A estabilidade financeira em ambientes digitais depende cada vez menos da robustez isolada das instituições e cada vez mais da capacidade coletiva de compreender e governar as interdependências tecnológicas que sustentam o sistema.
Leonardo Ferreira, LinkedIn Top Voice | Diretor (CISO) | Diretor de Crises e Resiliência (CCRO) | Professor na FGV em Gestão de Crises Continuidade de Negócios e Recuperação de Desastres | Conselheiro Estratégico do CNCIBER, CNPD, CNSIC e CNSI para segurança cibernética e segurança de infraestruturas críticas e Colunista do Crypto ID |
- Resolução BCB nº 498/2025 e IN BCB nº 664/2025
- 1. Introdução
- 2. O Marco Regulatório e a Nova Arquitetura de Confiança
- 3. Da Terceirização à Infraestrutura Digital Crítica
- 4. Primeira Dimensão: Concentração Tecnológica
- 5. Segunda Dimensão: Sustentação sob Falha de Terceiros
- 6. Terceira Dimensão: Exposição Sistêmica Agregada
- 7. Da Avaliação à Capacidade Analítica
- 8. Implicações Estratégicas para Instituições Financeiras
- 9. Conclusão
- 10. Síntese Executiva para Decisão
- 11. Referências
Fique com o artigo escrito por Leonardo Ferreira
6 de março de 2026
Resolução BCB nº 498/2025 e IN BCB nº 664/2025
1. Introdução
A estabilidade digital do sistema financeiro nunca dependeu apenas da tecnologia de cada instituição. Ela também depende da infraestrutura que conecta bancos, sistemas de pagamento e provedores tecnológicos que mantêm o sistema funcionando. Em outras palavras, a estabilidade do sistema está ancorada na arquitetura que sustenta suas interdependências críticas.
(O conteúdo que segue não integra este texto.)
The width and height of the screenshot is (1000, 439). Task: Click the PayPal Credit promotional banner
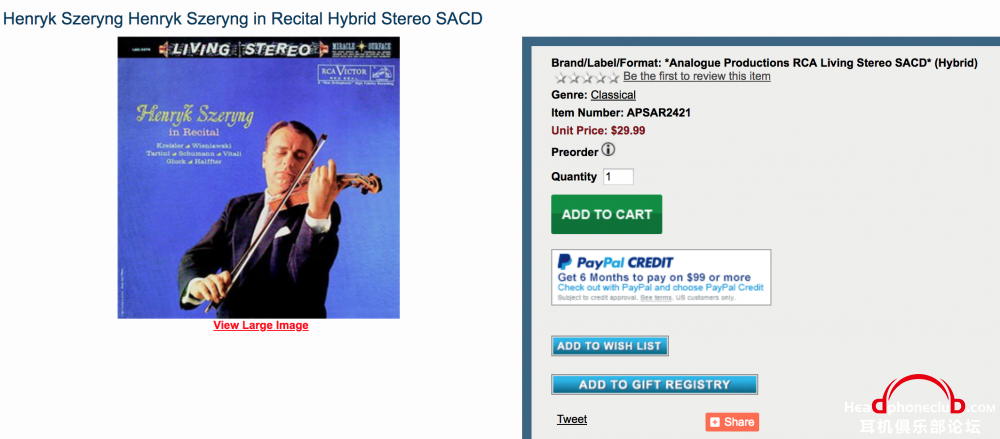[x=661, y=277]
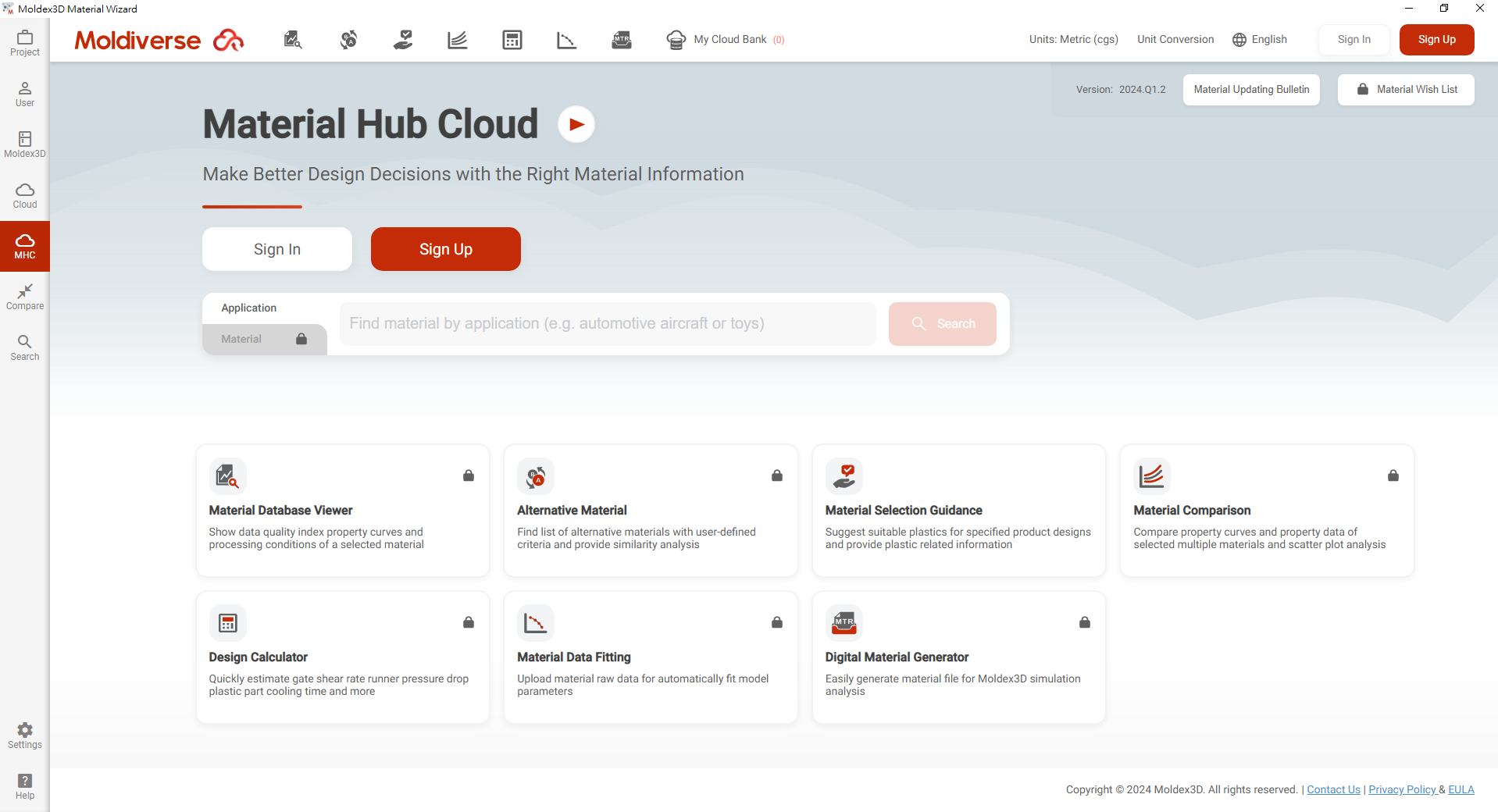Select the locked Material search tab

[264, 340]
O que muda agora é que essa estrutura passa a ser regulada de forma explícita. O risco sistêmico deixa de residir apenas nos balanços das instituições e passa a emergir também nas arquiteturas tecnológicas compartilhadas que sustentam conectividade, liquidação financeira e pagamentos instantâneos.
Na edição de 20 de fevereiro de 2026 – A Nova Arquitetura da Resiliência Digital no Sistema Financeiro Brasileiro: o que muda com as Resoluções BCB 538/2025 e CMN 5.274/2025? – analisamos como o Banco Central elevou a régua da resiliência operacional no sistema financeiro brasileiro, consolidando uma arquitetura de sustentação sob estresse. O debate agora avança um nível: não se trata apenas da capacidade das instituições de resistir, mas da robustez da infraestrutura tecnológica que torna essa resistência possível.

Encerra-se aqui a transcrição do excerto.